Coronavirus: Singapore

Both countries exploring possibility of train journeys

It will take some time before those looking to drive their own vehicles across the Causeway will be allowed to tap the upcoming land vaccinated travel lane (VTL) between Singapore and Malaysia, Minister for Trade and Industry Gan Kim Yong said yesterday.

Even then, there would need to be a booking or registration system in place so the authorities can track the number of travellers making the trip across the border each day under the quarantine-free travel lane, which starts on Monday.

In the initial phase, up to 2,880 people will be allowed to travel daily under the new scheme, but they must take one of 64 daily designated bus trips.

This is because buses are easier to manage, Mr Gan told reporters at a virtual briefing.

"There is a booking system for the buses. Therefore, we can actually decide how many people will be allowed to come across (to Singapore)," he said.

This is the same for trains, and both countries are exploring the possibility of adding train journeys for the land VTL, the minister added.

Prior to the media briefing, Mr Gan spoke with his Malaysian counterpart, Senior Minister for International Trade and Industry Azmin Ali, via videoconference to discuss the land VTL.

The ministers agreed to progressively expand the scheme, but did not talk about specifics.

For now, those travelling via the land VTL have to be citizens, permanent residents or long-term pass holders of the country that they are entering.

"In the immediate future, the idea is to continue to monitor the infection situation," said Mr Gan, adding that if the situation remains stable in both countries, there will be more scope to progressively open the travel lane for more people.

The land VTL will not have an impact on the existing arrangement for cargo truck drivers.

Malaysian cargo drivers are allowed into Singapore but need to take an on-arrival antigen rapid test, regardless of their vaccination status.

For now, the land VTL will also not affect the Periodic Commuting Arrangement (PCA), which allows workers to travel between Singapore and Malaysia and requires them to serve a stay-home notice.

Mr Gan said the PCA is different from the land VTL as there is no vaccination requirement.

But there is a possibility that the PCA could be merged with the land VTL once the latter scheme has stabilised and capacity has increased.

As the land VTL is expanded, more Covid-19 cases will come through the borders, Mr Gan said.
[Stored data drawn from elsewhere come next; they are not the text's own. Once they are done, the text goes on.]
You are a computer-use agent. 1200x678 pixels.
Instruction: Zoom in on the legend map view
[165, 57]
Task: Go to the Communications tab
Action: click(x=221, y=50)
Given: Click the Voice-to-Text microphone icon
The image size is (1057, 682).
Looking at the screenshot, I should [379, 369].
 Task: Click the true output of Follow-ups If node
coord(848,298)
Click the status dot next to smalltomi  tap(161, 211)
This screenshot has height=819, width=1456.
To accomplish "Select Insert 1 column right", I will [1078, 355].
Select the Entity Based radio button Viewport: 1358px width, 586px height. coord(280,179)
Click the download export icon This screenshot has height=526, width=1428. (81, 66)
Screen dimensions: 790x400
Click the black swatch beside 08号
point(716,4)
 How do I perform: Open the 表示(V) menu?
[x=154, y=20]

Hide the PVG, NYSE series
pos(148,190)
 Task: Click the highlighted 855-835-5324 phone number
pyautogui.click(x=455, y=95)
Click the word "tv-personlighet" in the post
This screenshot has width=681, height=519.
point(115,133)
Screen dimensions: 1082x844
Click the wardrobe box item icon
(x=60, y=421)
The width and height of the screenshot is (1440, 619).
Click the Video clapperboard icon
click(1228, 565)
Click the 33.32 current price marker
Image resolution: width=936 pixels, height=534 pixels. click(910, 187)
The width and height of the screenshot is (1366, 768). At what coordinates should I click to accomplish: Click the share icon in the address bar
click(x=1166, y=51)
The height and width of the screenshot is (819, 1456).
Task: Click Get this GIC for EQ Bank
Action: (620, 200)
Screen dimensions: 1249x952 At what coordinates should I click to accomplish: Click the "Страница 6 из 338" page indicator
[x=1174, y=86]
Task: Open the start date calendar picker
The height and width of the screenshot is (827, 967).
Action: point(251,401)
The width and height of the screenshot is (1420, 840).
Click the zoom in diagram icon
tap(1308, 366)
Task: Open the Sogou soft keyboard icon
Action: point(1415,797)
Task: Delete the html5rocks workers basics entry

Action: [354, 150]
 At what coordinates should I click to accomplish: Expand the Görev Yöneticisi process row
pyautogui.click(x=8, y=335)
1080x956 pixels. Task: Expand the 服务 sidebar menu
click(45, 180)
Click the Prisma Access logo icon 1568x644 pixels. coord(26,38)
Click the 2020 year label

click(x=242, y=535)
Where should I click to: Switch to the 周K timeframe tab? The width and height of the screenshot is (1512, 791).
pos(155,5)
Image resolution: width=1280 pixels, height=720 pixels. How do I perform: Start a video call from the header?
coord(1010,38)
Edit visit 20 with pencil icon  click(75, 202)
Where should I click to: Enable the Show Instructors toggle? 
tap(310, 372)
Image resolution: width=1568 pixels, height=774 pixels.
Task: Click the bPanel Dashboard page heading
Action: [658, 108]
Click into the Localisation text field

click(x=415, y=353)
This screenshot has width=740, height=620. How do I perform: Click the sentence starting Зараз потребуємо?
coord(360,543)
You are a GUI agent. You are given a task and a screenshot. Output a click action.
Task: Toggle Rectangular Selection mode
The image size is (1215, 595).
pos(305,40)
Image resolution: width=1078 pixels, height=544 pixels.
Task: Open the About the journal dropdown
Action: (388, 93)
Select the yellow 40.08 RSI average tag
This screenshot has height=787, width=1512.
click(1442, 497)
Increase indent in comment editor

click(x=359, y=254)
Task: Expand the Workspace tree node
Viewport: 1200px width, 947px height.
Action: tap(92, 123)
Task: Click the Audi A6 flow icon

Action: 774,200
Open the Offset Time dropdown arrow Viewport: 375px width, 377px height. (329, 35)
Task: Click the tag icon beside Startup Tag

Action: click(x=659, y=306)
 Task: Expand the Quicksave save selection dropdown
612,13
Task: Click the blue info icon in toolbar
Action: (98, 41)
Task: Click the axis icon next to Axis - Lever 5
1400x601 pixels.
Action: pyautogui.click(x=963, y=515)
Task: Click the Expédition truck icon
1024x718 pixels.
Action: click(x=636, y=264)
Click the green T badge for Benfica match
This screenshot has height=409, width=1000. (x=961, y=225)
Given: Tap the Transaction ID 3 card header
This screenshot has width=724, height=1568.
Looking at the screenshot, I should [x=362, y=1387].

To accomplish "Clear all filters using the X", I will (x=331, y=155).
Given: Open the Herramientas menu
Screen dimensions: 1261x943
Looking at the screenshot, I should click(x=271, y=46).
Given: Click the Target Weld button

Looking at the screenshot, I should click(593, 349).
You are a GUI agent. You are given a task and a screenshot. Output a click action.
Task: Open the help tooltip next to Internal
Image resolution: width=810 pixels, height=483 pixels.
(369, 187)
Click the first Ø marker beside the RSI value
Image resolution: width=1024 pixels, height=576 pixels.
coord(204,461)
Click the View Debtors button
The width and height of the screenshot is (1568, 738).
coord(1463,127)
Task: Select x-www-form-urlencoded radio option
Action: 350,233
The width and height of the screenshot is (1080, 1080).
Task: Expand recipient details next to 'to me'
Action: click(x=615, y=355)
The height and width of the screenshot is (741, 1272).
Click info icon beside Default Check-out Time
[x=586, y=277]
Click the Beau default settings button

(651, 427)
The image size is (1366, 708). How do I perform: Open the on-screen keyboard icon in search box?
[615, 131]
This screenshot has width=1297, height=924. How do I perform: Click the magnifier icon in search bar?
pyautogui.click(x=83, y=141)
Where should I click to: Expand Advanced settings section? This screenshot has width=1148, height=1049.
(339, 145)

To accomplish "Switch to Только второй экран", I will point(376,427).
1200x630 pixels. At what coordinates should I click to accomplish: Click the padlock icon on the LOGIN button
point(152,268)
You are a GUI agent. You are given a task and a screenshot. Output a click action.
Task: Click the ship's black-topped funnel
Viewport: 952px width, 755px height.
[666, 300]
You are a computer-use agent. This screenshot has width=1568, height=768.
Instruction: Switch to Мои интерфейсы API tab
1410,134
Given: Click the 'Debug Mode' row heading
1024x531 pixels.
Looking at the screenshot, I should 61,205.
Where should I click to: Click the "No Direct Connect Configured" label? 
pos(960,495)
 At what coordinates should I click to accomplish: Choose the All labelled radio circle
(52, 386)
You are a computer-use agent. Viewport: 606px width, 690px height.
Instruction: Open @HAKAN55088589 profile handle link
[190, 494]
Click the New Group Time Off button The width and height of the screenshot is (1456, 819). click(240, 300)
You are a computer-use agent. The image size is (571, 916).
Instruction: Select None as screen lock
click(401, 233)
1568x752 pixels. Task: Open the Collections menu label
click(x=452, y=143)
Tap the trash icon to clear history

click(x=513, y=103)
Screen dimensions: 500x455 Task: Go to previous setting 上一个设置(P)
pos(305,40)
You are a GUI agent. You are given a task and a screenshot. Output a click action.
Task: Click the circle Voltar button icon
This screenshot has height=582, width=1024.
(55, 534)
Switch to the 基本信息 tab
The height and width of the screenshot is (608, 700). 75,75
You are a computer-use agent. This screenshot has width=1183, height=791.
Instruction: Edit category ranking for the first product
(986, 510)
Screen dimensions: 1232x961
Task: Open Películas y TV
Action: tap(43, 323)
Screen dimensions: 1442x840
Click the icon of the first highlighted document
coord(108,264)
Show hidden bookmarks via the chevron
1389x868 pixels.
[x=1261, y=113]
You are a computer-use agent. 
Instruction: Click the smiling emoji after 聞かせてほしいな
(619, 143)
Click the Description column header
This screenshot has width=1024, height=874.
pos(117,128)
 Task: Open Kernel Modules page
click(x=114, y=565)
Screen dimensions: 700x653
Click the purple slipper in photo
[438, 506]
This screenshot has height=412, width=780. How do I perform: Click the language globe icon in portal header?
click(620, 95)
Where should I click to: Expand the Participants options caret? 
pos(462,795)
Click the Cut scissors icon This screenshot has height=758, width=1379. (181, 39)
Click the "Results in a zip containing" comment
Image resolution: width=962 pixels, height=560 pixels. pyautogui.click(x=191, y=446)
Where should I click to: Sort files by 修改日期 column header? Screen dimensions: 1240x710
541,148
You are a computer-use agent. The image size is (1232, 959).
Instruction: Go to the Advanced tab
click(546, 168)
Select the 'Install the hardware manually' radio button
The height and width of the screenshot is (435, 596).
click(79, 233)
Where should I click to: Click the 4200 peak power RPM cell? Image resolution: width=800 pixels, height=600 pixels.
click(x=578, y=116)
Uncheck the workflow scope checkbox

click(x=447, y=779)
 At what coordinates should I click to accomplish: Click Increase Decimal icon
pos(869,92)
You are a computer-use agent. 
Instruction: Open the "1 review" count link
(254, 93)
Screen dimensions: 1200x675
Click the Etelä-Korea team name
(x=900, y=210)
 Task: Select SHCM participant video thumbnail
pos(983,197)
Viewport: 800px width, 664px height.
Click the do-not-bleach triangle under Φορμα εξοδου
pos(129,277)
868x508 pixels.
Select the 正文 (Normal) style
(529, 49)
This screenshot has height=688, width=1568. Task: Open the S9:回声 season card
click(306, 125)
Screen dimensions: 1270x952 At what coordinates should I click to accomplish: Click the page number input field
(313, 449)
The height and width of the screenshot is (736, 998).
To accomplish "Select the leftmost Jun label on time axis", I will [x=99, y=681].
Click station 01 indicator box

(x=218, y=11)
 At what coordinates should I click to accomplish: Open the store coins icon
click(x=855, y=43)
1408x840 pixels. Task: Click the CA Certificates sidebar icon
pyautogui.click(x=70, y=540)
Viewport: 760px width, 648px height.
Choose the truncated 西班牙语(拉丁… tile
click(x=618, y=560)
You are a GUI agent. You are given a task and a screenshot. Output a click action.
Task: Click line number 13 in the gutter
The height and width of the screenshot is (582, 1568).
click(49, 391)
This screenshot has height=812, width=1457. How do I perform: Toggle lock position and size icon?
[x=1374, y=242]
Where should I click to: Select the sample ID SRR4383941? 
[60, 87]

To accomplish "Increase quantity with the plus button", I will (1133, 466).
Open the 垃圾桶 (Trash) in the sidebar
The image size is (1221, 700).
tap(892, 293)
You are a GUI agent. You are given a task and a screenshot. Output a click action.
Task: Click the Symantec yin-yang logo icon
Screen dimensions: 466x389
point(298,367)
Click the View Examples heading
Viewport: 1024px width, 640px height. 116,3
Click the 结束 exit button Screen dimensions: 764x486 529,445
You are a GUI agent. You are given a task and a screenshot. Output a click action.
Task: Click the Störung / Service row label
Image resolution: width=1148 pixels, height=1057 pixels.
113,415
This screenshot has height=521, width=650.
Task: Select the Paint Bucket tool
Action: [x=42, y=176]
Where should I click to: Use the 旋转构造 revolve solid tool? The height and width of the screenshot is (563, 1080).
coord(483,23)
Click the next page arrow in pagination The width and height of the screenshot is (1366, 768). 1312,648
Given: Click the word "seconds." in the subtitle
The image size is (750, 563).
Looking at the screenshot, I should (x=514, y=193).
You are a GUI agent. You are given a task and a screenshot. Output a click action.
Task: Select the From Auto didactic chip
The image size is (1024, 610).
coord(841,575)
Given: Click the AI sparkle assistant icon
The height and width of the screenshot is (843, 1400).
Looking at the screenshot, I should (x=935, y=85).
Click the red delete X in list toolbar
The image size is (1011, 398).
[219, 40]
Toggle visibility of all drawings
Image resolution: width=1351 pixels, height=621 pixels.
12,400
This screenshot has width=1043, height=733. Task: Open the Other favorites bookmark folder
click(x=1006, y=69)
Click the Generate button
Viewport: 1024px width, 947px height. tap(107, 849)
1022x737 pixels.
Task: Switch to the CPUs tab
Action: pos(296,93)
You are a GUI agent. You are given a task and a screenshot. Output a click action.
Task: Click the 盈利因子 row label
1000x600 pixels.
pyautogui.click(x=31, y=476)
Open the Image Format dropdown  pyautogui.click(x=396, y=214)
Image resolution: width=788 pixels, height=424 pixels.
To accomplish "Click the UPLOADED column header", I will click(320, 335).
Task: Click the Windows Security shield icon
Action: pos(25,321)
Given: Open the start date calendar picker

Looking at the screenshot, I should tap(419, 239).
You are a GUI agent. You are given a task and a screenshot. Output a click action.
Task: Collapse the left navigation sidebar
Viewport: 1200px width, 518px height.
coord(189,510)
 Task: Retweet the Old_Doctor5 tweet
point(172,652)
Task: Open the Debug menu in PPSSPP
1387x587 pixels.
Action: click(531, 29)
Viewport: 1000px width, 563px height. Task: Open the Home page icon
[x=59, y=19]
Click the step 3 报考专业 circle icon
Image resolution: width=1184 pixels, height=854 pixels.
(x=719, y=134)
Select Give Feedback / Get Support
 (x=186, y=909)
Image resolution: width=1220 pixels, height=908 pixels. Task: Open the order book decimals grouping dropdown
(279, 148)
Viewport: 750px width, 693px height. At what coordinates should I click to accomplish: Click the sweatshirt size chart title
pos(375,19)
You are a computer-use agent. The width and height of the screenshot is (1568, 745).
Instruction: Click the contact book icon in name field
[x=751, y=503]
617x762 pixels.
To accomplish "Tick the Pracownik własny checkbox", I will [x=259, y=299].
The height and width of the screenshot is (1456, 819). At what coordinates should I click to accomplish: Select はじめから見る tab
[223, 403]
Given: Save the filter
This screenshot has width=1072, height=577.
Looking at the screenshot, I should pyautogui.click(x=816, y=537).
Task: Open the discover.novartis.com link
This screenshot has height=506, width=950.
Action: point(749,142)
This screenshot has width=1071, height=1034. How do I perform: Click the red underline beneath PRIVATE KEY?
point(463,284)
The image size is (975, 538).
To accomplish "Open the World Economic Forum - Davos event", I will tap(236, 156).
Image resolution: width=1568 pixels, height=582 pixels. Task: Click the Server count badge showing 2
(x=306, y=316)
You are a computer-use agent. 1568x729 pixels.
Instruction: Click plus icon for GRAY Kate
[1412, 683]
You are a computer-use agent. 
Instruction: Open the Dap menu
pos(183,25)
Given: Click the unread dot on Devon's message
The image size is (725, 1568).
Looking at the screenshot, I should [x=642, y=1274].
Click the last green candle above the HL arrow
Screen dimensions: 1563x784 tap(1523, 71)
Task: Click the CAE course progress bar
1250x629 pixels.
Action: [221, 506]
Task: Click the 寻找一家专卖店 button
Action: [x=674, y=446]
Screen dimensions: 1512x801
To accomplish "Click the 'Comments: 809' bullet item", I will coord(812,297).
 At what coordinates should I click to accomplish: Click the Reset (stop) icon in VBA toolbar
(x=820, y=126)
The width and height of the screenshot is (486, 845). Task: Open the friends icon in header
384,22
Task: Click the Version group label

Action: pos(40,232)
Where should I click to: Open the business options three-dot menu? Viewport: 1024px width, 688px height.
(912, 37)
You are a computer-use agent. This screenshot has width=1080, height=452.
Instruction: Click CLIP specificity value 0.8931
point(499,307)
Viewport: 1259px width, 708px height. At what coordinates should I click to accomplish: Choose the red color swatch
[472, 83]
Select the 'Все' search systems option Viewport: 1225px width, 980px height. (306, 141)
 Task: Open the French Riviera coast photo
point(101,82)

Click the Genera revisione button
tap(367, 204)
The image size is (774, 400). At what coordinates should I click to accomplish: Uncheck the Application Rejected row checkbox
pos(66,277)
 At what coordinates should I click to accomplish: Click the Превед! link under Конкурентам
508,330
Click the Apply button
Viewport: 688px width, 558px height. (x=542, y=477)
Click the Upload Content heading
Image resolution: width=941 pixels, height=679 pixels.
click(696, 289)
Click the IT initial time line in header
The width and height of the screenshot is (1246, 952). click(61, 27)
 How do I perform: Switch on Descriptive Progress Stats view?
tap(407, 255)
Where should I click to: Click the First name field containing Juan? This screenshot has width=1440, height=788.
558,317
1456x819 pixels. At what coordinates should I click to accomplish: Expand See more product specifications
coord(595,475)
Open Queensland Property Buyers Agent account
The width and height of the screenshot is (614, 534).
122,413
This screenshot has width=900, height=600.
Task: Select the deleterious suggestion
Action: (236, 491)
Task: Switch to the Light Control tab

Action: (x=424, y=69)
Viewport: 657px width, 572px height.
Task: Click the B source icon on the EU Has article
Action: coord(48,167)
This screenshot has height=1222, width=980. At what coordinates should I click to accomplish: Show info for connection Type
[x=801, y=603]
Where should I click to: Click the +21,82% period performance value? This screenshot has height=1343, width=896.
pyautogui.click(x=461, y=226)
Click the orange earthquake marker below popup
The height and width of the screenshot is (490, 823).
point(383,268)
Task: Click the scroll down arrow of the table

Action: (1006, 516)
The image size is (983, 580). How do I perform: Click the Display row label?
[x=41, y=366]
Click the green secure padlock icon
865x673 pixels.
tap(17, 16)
But if they are vaccinated, the expectation is that these cases will have a limited impact on healthcare facilities here.

"I know many Singaporeans... really want to visit your family members, your loved ones or your friends over in Malaysia, and many Singaporeans who are in Malaysia now also want to come back," Mr Gan said.

"I urge you to be patient. We need to do this progressively and in a safe manner."

Correction note: This story has been edited for clarity.